PRIMARY schools can do more to help children feel more at ease when they start school, according to a pilot study.
The six-month study shows that Primary 1 pupils need a friendlier learning environment with some freedom to play, said the study's leader, Professor Marjory Ebbeck, director of the Seed Institute's Centre of Research and Best Practices.
Seed Institute, a unit of the National Trades Union Congress, runs diploma and degree courses on early childhood education.
These young ones also feel "constrained" as they quickly learn that lessons do not typically include fun and games, and they are required to sit still at desks.
Starting school is a major transition for these six- and seven- year-olds and Prof Ebbeck gave some suggestions on how to help children have a swift and happier adjustment.
Have more bridging and "exchange" programmes for pre- schoolers to visit primary schools, she suggested in an interview with The Straits Times.
Also, increase communication between teachers, parents and pre-schools. For instance, parents can share with teachers about what goes on at home, and pre-schools can share with primary school teachers information on the children's background.
The preliminary study done last year has been published in the international Early Childhood Education Journal. It has since been expanded to include more children.
The initial findings are based on interviews with 15 Primary 1 pupils - seven girls and eight boys - from six schools. They were separately interviewed from May to November last year, about two to six weeks after school had started.

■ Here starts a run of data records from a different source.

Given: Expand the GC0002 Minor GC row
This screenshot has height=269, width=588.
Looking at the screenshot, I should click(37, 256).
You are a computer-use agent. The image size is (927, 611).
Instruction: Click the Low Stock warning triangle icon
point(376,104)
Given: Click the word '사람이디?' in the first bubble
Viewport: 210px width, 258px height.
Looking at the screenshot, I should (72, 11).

They were asked about their favourite time in school, whether they liked their teachers and how primary school was different from attending childcare centres and kindergartens.

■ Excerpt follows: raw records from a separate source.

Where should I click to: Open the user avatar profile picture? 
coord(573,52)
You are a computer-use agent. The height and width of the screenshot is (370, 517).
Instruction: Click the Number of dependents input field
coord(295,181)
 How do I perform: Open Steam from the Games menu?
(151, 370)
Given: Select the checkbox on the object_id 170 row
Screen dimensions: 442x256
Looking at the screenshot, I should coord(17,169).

Their replies showed that they wanted an environment that allowed for both work and play. "But in primary school, the formality of school begins from the first day," said Prof Ebbeck.

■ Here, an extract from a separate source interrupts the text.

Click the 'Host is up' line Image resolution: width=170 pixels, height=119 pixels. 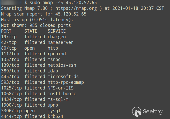pyautogui.click(x=37, y=20)
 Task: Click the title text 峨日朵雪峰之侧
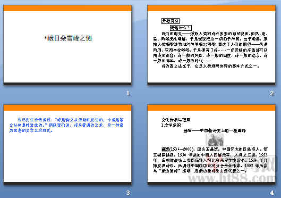(68, 38)
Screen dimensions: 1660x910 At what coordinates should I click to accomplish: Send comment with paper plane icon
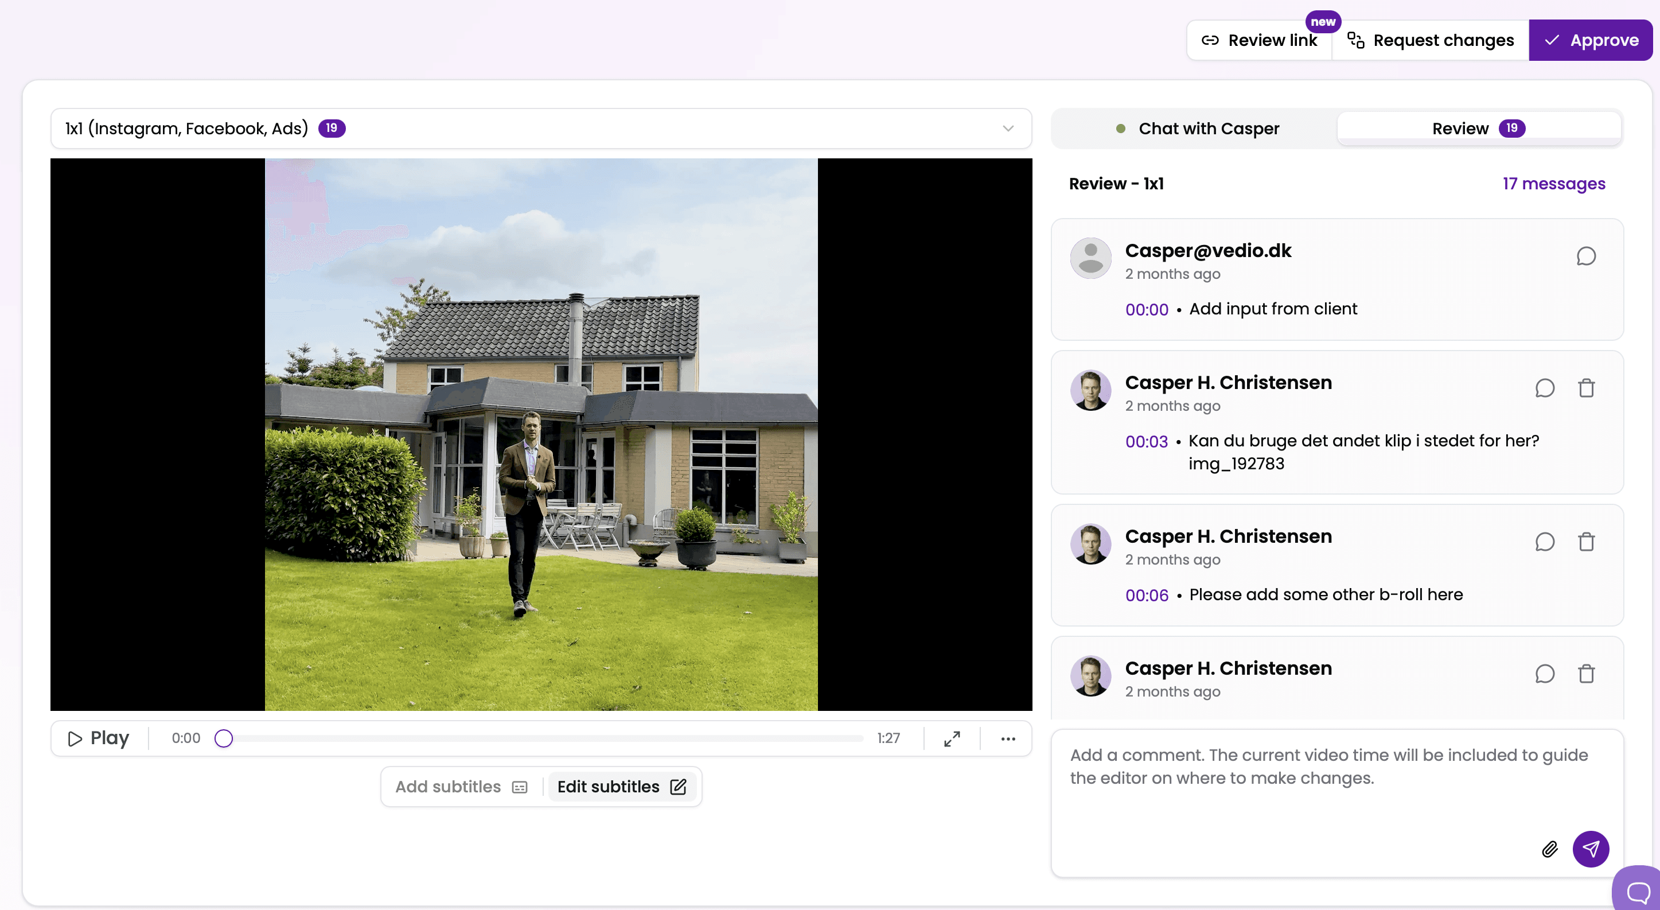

The children also said there were new procedures to follow. These included raising hands to ask questions and getting permission to visit the toilet and having to sit still at desks and listen quietly to teachers.
Physical education lessons, outdoor time and recess were their favourite parts of the day, because they could play games with friends and run around.
They also said their teachers were "friendly but fierce" and would scold them for bad behaviour. Some expressed a desire for more games in class, being able to sit with their friends and more outdoor excursions.
"We need to make it a happy experience for them because they learn better when they settle in quickly," said Prof Ebbeck.
Research shows a "positive transition" can help children develop confidence and social skills, she said.
Parents interviewed had mixed views. Clinic assistant Amy Ng, 36, whose daughter, Josie, seven, is in Sembawang Primary, said: "Besides having more homework, she's afraid to make mistakes because she says teachers will scold her and raise their voices."
She added: "The school had a buddy system, but it lasted only a few days, so we packed food for her for two months as she didn't know how to buy food on her own."
But housewife Janet Yong, 40, said her son Lucas, seven, had no problems adjusting. "He was quite well-prepared as his pre- school (Phyllis' Riccia School) took his class last year to a primary school nearby for a tour."
Lucas now attends Admiralty Primary, where parents were also briefed before school started on what to expect, she added.